- Genre: Comedy Drama
- Created by: Biswapati Sarkar Sameer Saxena
- Written by: Akshay Asthana; Biswapati Sarkar; Nupur Pai; Tatsat Pandey;
- Directed by: Himank Gaur
- Starring: Kay Kay Menon; Archana Puran Singh; Naveen Kasturia; Abhimanyu Singh;
- Music by: Sunny M. R.
- Country of origin: India
- Original language: Hindi
- No. of seasons: 1
- No. of episodes: 7

Production
- Producers: Sameer Saxena Saurabh Khanna Amit Golani Biswaspati Sarkar
- Cinematography: Shaz Mohammed
- Editor: Harshit Sharma
- Running time: 30–42 minutes
- Production company: Posham Pa Pictures

Original release
- Network: Amazon Prime Video
- Release: 24 July 2026

= Adarsh Baal Vidyalaya =

Adarsh Baal Vidyalaya is a 2026 Hindi-language comedy-drama television series created by Biswapati Sarkar and Sameer Saxena. It stars Kay Kay Menon, Archana Puran Singh, Naveen Kasturia, Abhimanyu Singh, and Prasanna Bisht in key roles.

== Cast ==
- Kay Kay Menon as Headmaster Gyaneswar Tripathy
- Prachi Shah as Sushma, Tripathy's wife
- Archana Puran Singh as Urmila Devi
- Naveen Kasturia as Mukul Dengla
- Abhimanyu Singh as Hansraj Meena
- Deven Bhojani as Goldy Randhawa
- Hussain Dalal as Karan Bindra
- Prasanna Bisht as Kanchan Ma'am
- Ajitesh Gupta as Shiney Saluja
- Annapurna Soni as Sharma Ma'am
- Kabir Sajjid as Gopal
- Akshara Padwal as Palak
- Ashwanth Ashokkumar as Kamal Kanth Kuttan "K3 Ji"
- Vijay Kumar Dogra as Kedia
- Kiran Deep Sharma as Ganga Devi
- Virendra Pundyal as Uppal
- Nagengdra Pratap Singh as Sikhri Sahab
- Yatendra Bahuguna as Ghatora Sir
- Jared Albert Savaille as Bhanu
- Aryan Prajapati as Purav Jha
- Ishaan Kesarwani as Nandlal
- Nabiya Ansari as Purva Jha
- Hanisha Gehlot as Nishtha
- Tishya Kansal as Gunjan
- Harshraj Lucky as Ravinder
- Arav Singh Rajput as Pushkar
- Narigara Jewel as Raghunath
- Abiral Limboo as Naren
- Biswapati Sarkar as Amit Mukhi
- Sameer Saxena as D.E.O.

== Release ==
The series premiered on 24 July 2026 at Amazon Prime Video.

== Critical reception ==

The Indian Express reviewer Shubhra Gupta wrote "it’s even more ironic that for a show which wants to do the right thing – picking up topics which are relevant and timely — it goes about it in such an overstated manner." Rediff.com reviewer Deepa Gahlot awarded 3 stars and wrote "It is an underdog story, which has the pragmatism to understand that there is no magic wand that will bring about overnight change." The Hindu reviewer Shreyas Pande opined "There is an acute disinterest in engaging further, thereby creating the illusion of addressing real issues as the caricatures end up building an alternate meaningless realm."
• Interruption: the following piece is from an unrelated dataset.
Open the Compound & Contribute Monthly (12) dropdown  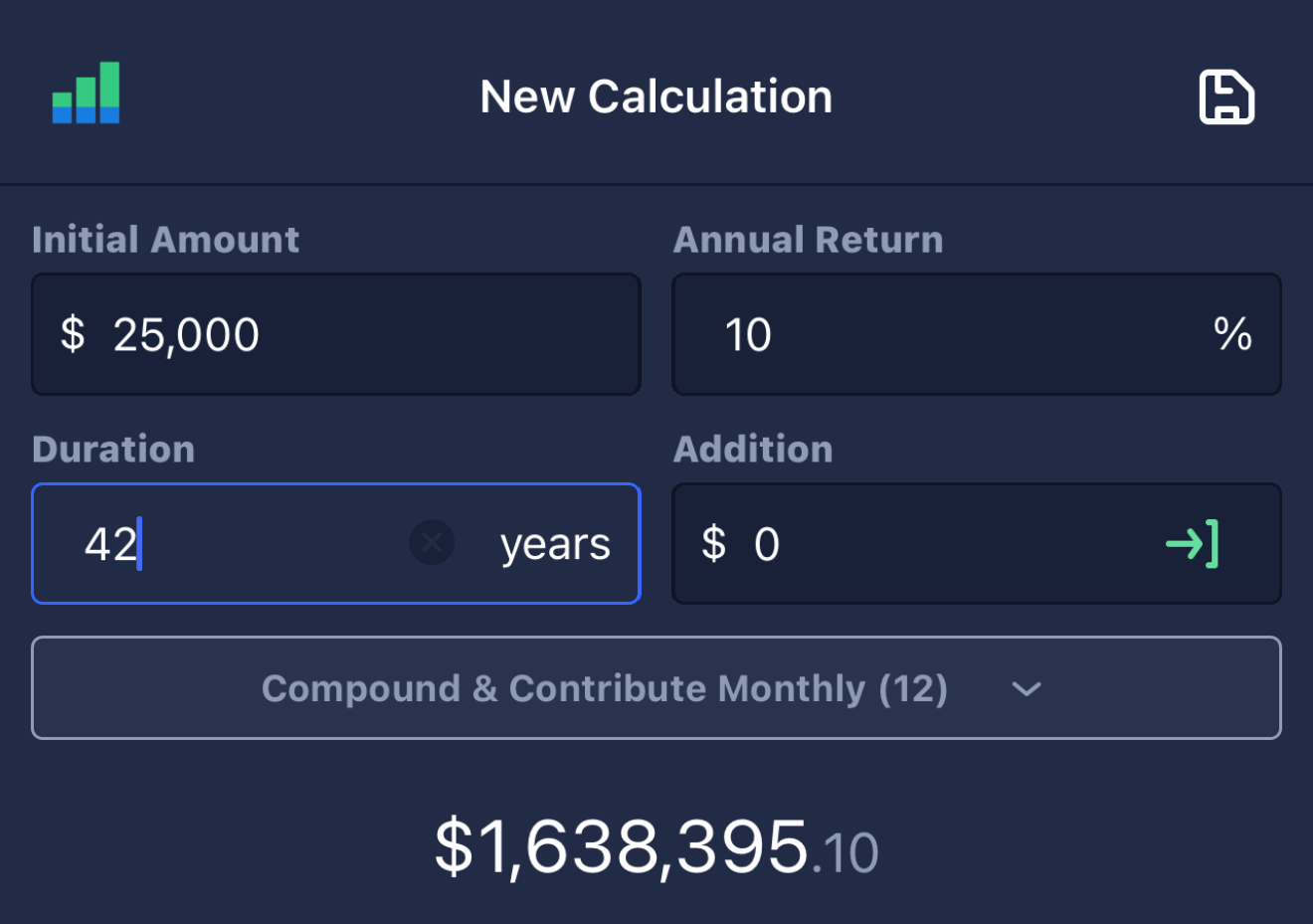pyautogui.click(x=656, y=687)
Outlook reviewer Aishani Biswas called the series as "one of the year's finest Indian series.". Moneycontrol reviewer Abhishek Srivastava stated the series "does not claim to present a completely realistic picture of government schools, nor does it need to." Bollywood Hungama rated the series 3 stars and wrote that the series "works more because of its entertaining characters."

India Today reviewer Sana Farzeen stated that the series "often feels longer than necessary." Scroll.in reviewer Nandini Ramnath says the series is "packed with unhinged, edgy humour." News18 reviewer Titas Chowdhury wrote "There’s no room for nuance here."

The Free Press Journal reviewer Noorulain Sayed felt that the series "ends up becoming more boring and less entertaining." Hindustan Times reviewer Monica Yadav felt that the series "series tries to tackle several social issues at once" and wrote "All of these topics are topical, but the inclusion of too many of them at once make some of them less impactful."

The Hollywood Reporter India reviewer Rahul Desai stated "It’ll be interesting to see if Adarsh Baal Vidyalaya chooses to be in conversation with reality in its next season."

India TV reviewer Twinkle Gupta wrote "It is bolstered by sincere performances and a meaningful premise."